_Exercise details_: Copy the rows below word for word, keeping every line.

** START OF Given data **

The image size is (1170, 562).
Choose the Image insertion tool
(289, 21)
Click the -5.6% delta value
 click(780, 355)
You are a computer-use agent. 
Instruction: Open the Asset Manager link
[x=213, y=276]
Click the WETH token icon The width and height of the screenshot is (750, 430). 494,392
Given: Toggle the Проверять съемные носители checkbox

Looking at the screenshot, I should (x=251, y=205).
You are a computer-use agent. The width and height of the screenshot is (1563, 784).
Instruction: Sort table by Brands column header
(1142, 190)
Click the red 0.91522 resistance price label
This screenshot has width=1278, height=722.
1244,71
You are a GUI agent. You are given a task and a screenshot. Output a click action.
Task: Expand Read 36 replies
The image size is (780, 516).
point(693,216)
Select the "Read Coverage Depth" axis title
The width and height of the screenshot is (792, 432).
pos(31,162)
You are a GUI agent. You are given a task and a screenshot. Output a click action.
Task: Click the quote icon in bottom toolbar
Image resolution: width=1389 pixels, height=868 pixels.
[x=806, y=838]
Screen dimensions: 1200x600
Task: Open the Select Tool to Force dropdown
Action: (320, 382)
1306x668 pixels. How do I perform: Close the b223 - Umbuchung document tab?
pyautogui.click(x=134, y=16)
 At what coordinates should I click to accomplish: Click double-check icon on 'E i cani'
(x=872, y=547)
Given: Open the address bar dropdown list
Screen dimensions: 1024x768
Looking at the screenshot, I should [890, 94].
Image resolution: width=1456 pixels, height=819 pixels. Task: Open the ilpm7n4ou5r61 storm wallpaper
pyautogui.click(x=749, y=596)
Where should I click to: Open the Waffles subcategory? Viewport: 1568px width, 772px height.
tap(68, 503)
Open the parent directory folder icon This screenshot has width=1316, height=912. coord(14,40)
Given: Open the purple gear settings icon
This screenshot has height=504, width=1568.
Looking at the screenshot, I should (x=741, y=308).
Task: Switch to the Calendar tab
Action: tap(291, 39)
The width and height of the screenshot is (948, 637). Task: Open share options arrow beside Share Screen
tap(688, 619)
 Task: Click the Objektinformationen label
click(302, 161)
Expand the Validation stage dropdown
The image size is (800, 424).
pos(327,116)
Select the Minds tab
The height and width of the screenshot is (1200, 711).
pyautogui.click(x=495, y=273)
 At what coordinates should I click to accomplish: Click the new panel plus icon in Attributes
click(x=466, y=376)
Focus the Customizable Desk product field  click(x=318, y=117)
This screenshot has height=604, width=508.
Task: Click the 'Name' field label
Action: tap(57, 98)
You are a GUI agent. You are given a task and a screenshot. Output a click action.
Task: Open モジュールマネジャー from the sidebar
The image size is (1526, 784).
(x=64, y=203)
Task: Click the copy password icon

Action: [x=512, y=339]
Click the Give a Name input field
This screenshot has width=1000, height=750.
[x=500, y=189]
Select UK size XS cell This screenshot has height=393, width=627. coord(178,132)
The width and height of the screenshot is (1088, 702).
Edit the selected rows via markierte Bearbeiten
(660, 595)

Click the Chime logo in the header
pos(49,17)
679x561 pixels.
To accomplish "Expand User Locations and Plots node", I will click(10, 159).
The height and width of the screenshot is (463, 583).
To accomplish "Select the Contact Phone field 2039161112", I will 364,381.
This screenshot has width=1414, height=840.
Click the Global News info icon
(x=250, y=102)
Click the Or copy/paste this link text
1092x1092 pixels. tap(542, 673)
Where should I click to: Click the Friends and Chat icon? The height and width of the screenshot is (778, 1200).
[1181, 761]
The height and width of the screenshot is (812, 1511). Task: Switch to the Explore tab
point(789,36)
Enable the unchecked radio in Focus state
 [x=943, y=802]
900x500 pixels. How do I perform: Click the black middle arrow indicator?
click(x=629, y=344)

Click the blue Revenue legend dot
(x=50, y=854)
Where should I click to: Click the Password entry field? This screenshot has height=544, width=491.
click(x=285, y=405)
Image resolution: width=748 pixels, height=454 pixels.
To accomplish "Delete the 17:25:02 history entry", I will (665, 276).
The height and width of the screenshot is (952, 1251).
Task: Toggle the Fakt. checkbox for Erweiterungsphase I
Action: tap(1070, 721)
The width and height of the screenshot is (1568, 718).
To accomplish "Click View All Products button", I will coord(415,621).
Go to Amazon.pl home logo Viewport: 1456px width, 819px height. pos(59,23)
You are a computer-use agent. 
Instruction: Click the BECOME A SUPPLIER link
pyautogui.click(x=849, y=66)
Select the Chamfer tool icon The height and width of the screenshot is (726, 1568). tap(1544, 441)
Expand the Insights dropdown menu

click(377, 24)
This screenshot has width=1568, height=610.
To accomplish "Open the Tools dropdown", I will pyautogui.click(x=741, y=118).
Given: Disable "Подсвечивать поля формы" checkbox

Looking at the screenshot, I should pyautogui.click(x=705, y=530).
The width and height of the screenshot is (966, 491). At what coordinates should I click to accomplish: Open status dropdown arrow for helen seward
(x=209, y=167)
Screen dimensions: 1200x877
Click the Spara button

** END OF Given data **

_Solved exercise_:
The image size is (1170, 562).
Choose the Image insertion tool
(289, 21)
Click the -5.6% delta value
 click(780, 355)
You are a computer-use agent. 
Instruction: Open the Asset Manager link
[x=213, y=276]
Click the WETH token icon The width and height of the screenshot is (750, 430). 494,392
Given: Toggle the Проверять съемные носители checkbox

Looking at the screenshot, I should (x=251, y=205).
You are a computer-use agent. The width and height of the screenshot is (1563, 784).
Instruction: Sort table by Brands column header
(1142, 190)
Click the red 0.91522 resistance price label
This screenshot has width=1278, height=722.
1244,71
You are a GUI agent. You are given a task and a screenshot. Output a click action.
Task: Expand Read 36 replies
The image size is (780, 516).
point(693,216)
Select the "Read Coverage Depth" axis title
The width and height of the screenshot is (792, 432).
pos(31,162)
You are a GUI agent. You are given a task and a screenshot. Output a click action.
Task: Click the quote icon in bottom toolbar
Image resolution: width=1389 pixels, height=868 pixels.
[x=806, y=838]
Screen dimensions: 1200x600
Task: Open the Select Tool to Force dropdown
Action: (320, 382)
1306x668 pixels. How do I perform: Close the b223 - Umbuchung document tab?
pyautogui.click(x=134, y=16)
 At what coordinates should I click to accomplish: Click double-check icon on 'E i cani'
(x=872, y=547)
Given: Open the address bar dropdown list
Screen dimensions: 1024x768
Looking at the screenshot, I should [890, 94].
Image resolution: width=1456 pixels, height=819 pixels. Task: Open the ilpm7n4ou5r61 storm wallpaper
pyautogui.click(x=749, y=596)
Where should I click to: Open the Waffles subcategory? Viewport: 1568px width, 772px height.
tap(68, 503)
Open the parent directory folder icon This screenshot has width=1316, height=912. coord(14,40)
Given: Open the purple gear settings icon
This screenshot has height=504, width=1568.
Looking at the screenshot, I should (x=741, y=308).
Task: Switch to the Calendar tab
Action: tap(291, 39)
The width and height of the screenshot is (948, 637). Task: Open share options arrow beside Share Screen
tap(688, 619)
 Task: Click the Objektinformationen label
click(302, 161)
Expand the Validation stage dropdown
The image size is (800, 424).
pos(327,116)
Select the Minds tab
The height and width of the screenshot is (1200, 711).
pyautogui.click(x=495, y=273)
 At what coordinates should I click to accomplish: Click the new panel plus icon in Attributes
click(x=466, y=376)
Focus the Customizable Desk product field  click(x=318, y=117)
This screenshot has height=604, width=508.
Task: Click the 'Name' field label
Action: tap(57, 98)
You are a GUI agent. You are given a task and a screenshot. Output a click action.
Task: Open モジュールマネジャー from the sidebar
The image size is (1526, 784).
(x=64, y=203)
Task: Click the copy password icon

Action: [x=512, y=339]
Click the Give a Name input field
This screenshot has width=1000, height=750.
[x=500, y=189]
Select UK size XS cell This screenshot has height=393, width=627. coord(178,132)
The width and height of the screenshot is (1088, 702).
Edit the selected rows via markierte Bearbeiten
(660, 595)

Click the Chime logo in the header
pos(49,17)
679x561 pixels.
To accomplish "Expand User Locations and Plots node", I will click(10, 159).
The height and width of the screenshot is (463, 583).
To accomplish "Select the Contact Phone field 2039161112", I will 364,381.
This screenshot has width=1414, height=840.
Click the Global News info icon
(x=250, y=102)
Click the Or copy/paste this link text
1092x1092 pixels. tap(542, 673)
Where should I click to: Click the Friends and Chat icon? The height and width of the screenshot is (778, 1200).
[1181, 761]
The height and width of the screenshot is (812, 1511). Task: Switch to the Explore tab
point(789,36)
Enable the unchecked radio in Focus state
 [x=943, y=802]
900x500 pixels. How do I perform: Click the black middle arrow indicator?
click(x=629, y=344)

Click the blue Revenue legend dot
(x=50, y=854)
Where should I click to: Click the Password entry field? This screenshot has height=544, width=491.
click(x=285, y=405)
Image resolution: width=748 pixels, height=454 pixels.
To accomplish "Delete the 17:25:02 history entry", I will (665, 276).
The height and width of the screenshot is (952, 1251).
Task: Toggle the Fakt. checkbox for Erweiterungsphase I
Action: tap(1070, 721)
The width and height of the screenshot is (1568, 718).
To accomplish "Click View All Products button", I will coord(415,621).
Go to Amazon.pl home logo Viewport: 1456px width, 819px height. pos(59,23)
You are a computer-use agent. 
Instruction: Click the BECOME A SUPPLIER link
pyautogui.click(x=849, y=66)
Select the Chamfer tool icon The height and width of the screenshot is (726, 1568). tap(1544, 441)
Expand the Insights dropdown menu

click(377, 24)
This screenshot has width=1568, height=610.
To accomplish "Open the Tools dropdown", I will pyautogui.click(x=741, y=118).
Given: Disable "Подсвечивать поля формы" checkbox

Looking at the screenshot, I should pyautogui.click(x=705, y=530).
The width and height of the screenshot is (966, 491). At what coordinates should I click to accomplish: Open status dropdown arrow for helen seward
(x=209, y=167)
Screen dimensions: 1200x877
Click the Spara button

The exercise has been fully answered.